■ DATASET EXTRACT:

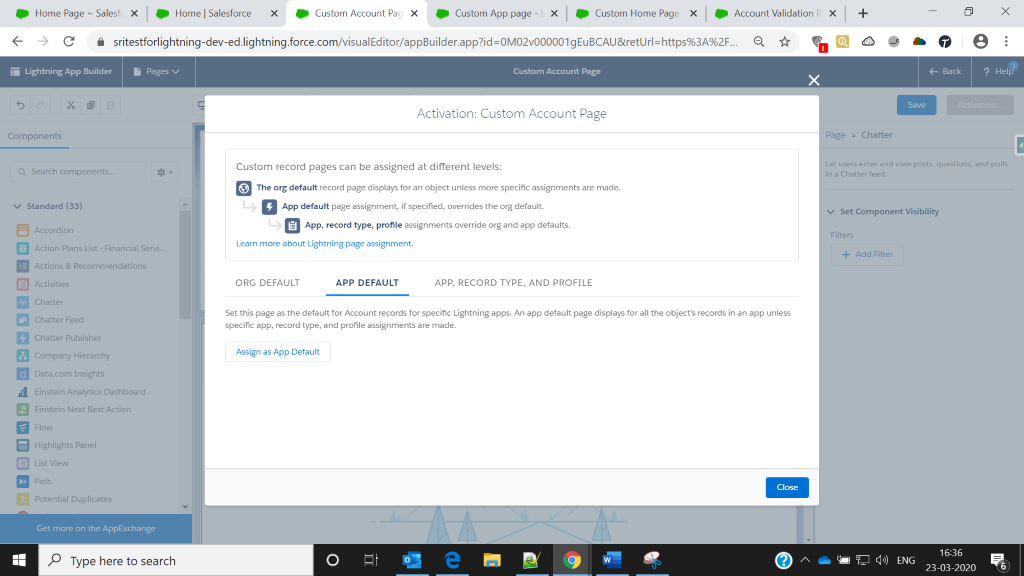Open Learn more about Lightning page assignment link
Screen dimensions: 1024x576
tap(324, 243)
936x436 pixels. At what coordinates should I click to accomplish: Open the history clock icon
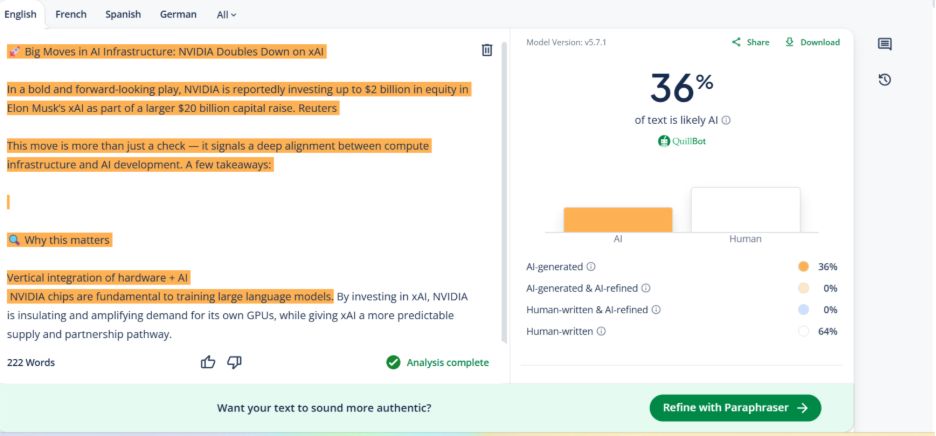click(884, 80)
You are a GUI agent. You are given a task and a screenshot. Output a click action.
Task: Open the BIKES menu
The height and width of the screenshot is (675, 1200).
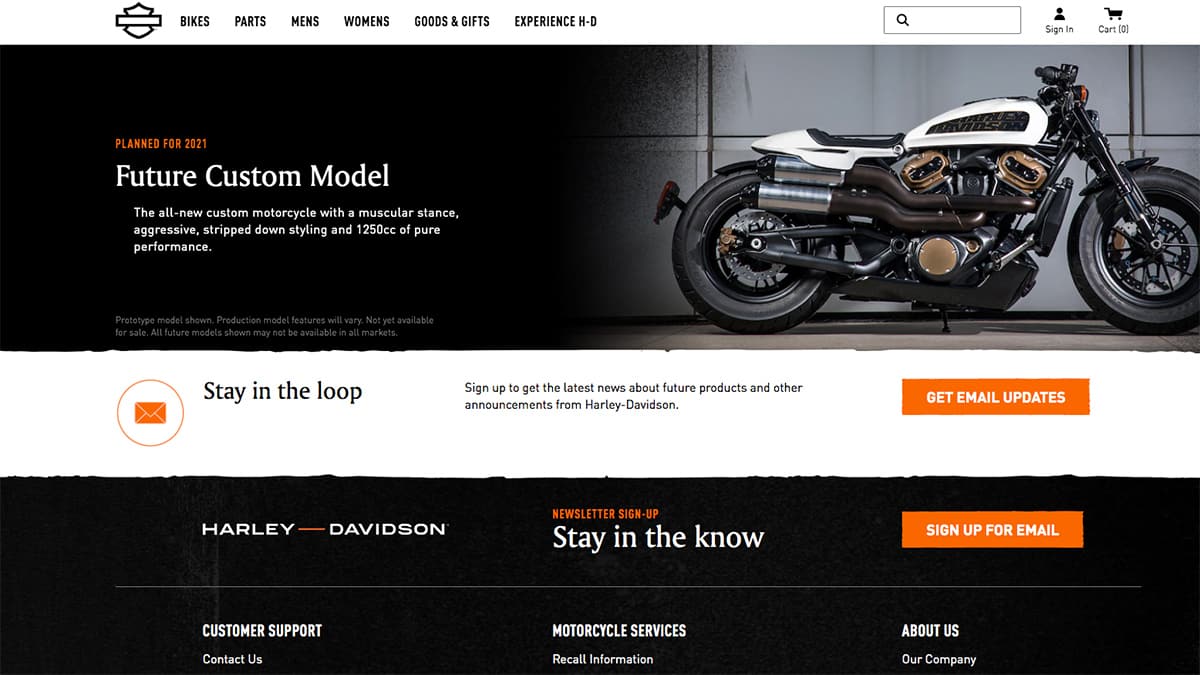[195, 21]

■ ASSIGNED TASK: Please repeat, exactly and with nothing else, the lines from the one containing "Task: Open the BIKES menu" to the last line of the entries, both included, excluding any pictures.

■ SOLUTION TO THE EXERCISE:
Task: Open the BIKES menu
The height and width of the screenshot is (675, 1200).
[195, 21]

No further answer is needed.